We see that the condition of conformal invariance does not admit in
(4.2) the conventional gravitational Einstein lagrangian
$$L=\kappa^{-2} R\sqrt{-g}, \hskip1cm \kappa^2=16\pi G. \eqno (4.12)$$

It was shown however by Stelle \cite{Stelle} that quantum gravity
sector contained in (4.2) is perturbatively renormalizable whereas the
quantum gravity defined by the Einstein lagrangian (4.12) coupled with
matter is nonrenormalizable \cite{deser}.  Hence, for a time being it
is an open question which form of gravitational interaction is more
proper on the quantum level.  We show in Section 7 that the Einstein
lagrangian (4.12) may be reproduced by Penrose term if the physical
scale is properly determined.  In Section 8 we discuss the role of
quantum effects which may reproduce the lagrangian (4.12) and give
the classical Einstein theory as the effective induced gravity.
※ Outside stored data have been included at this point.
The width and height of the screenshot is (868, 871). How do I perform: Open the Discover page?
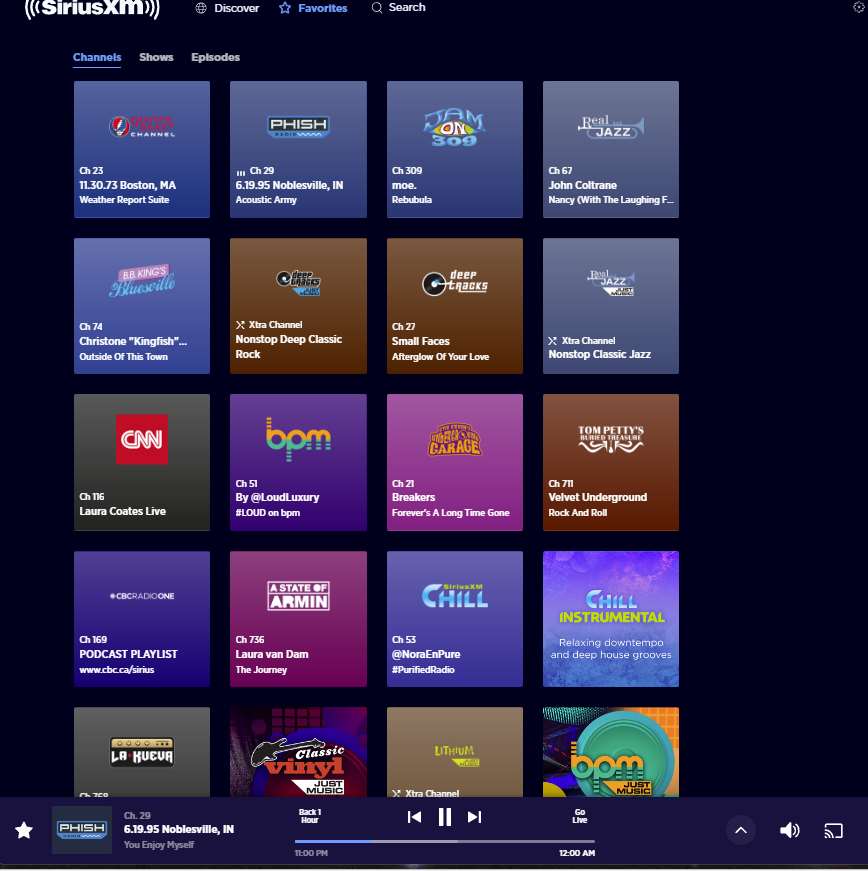click(227, 8)
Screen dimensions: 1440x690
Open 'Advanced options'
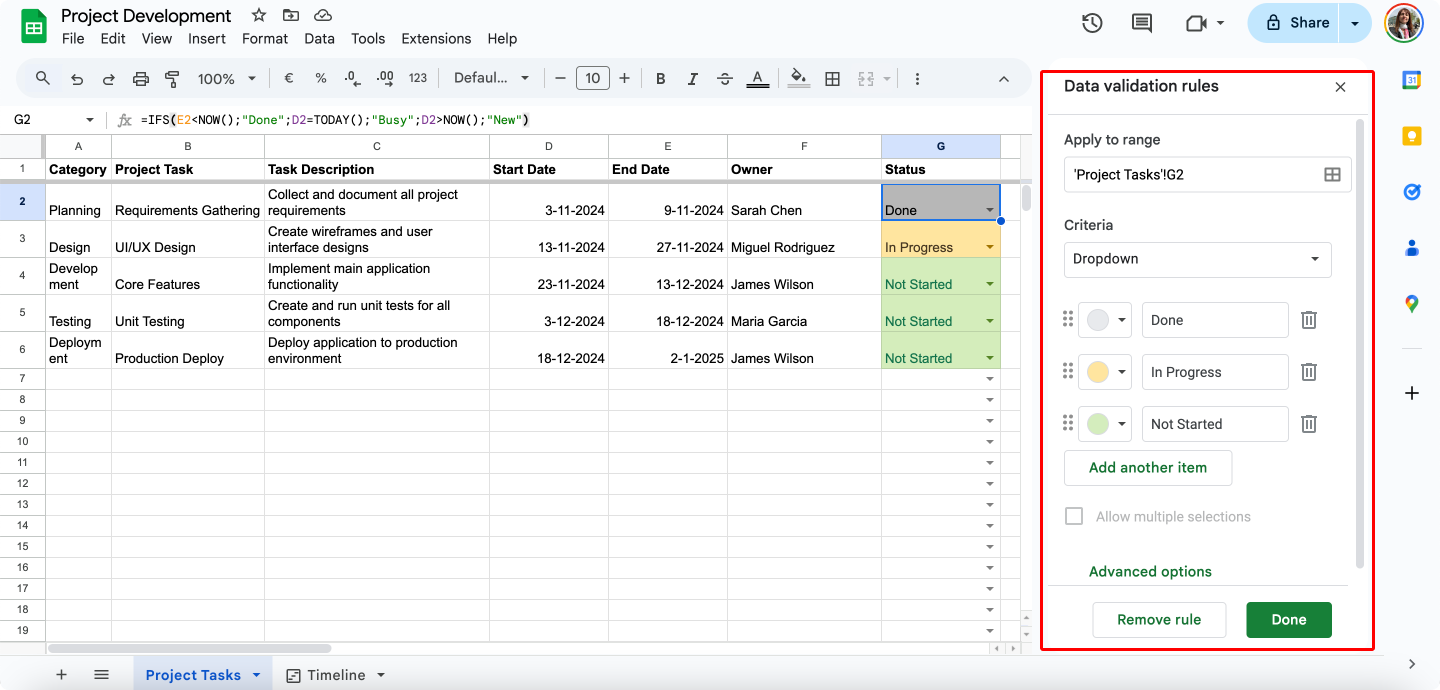(1150, 571)
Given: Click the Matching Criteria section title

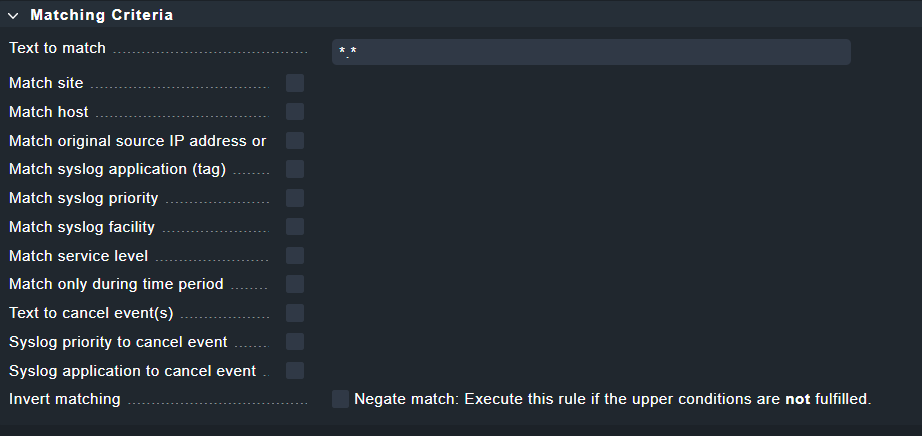Looking at the screenshot, I should click(x=101, y=15).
Notice that conformal symmetry implies that all coupling constants in
the present model are dimensionless.


The theory given by (4.2) is our conformally invariant proposition
alternative to the standard Higgs--like theory with SSB.  Its new,
most important feature is the local conformal invariance.  It means
that simultaneous rescaling of all fields (including the field of
metric tensor) with a common, arbitrary, space--time dependent factor
$\Omega(x)$ taken with a proper power for each field (the conformal
weight) will leave the Lagrangian (4.2) unaffected.  The symmetry has
a clear and obvious physical meaning \cite{narlikar}, \cite{wald}.  It
changes in every point of the space--time all dimensional quantities
(lengths, masses, energy levels, etc) leaving theirs ratios unchanged.
It reflexes the deep truth of the nature that nothing except the
numbers has an independent physical meaning.
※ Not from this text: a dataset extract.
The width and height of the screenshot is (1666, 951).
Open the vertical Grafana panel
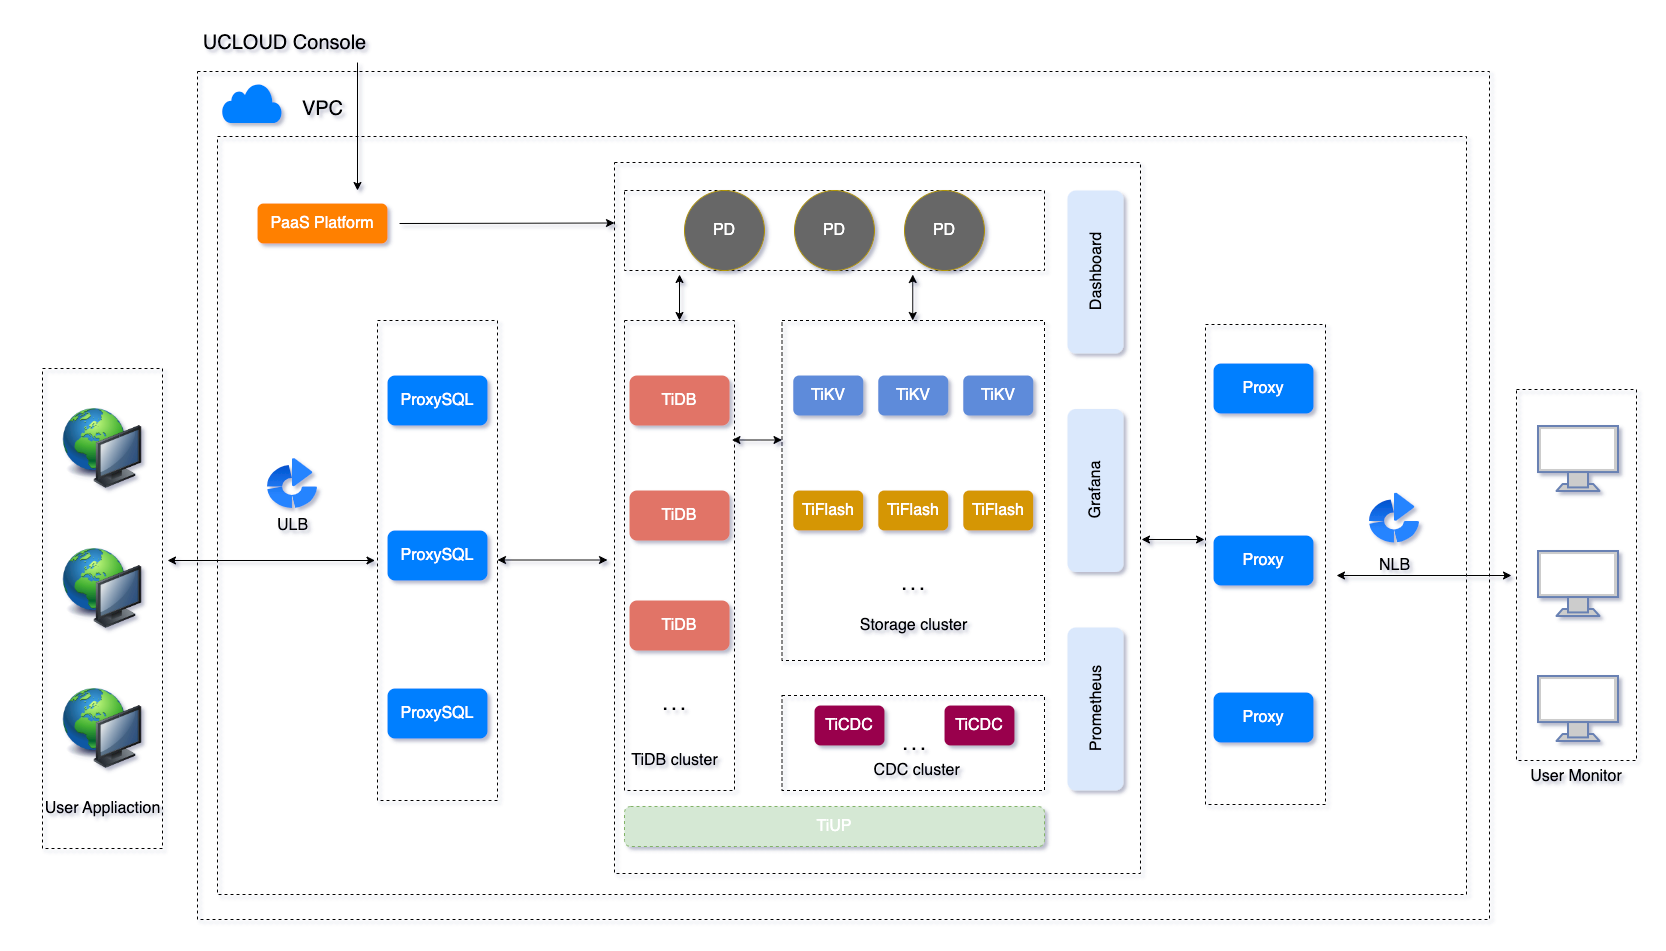[1096, 490]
The freedom of choice of the length scale is nothing but the gauge
fixing freedom connected with the conformal symmetry group.  In the
conventional approach we define the length scale in such a way that
elementary particle masses are the same for all times and in all
places.  This will be the case when we rescale all fields with the
$x$--dependent conformal factor $\Omega(x)$ in such a manner that the
length of the rescaled scalar field doublet is fixed i.e.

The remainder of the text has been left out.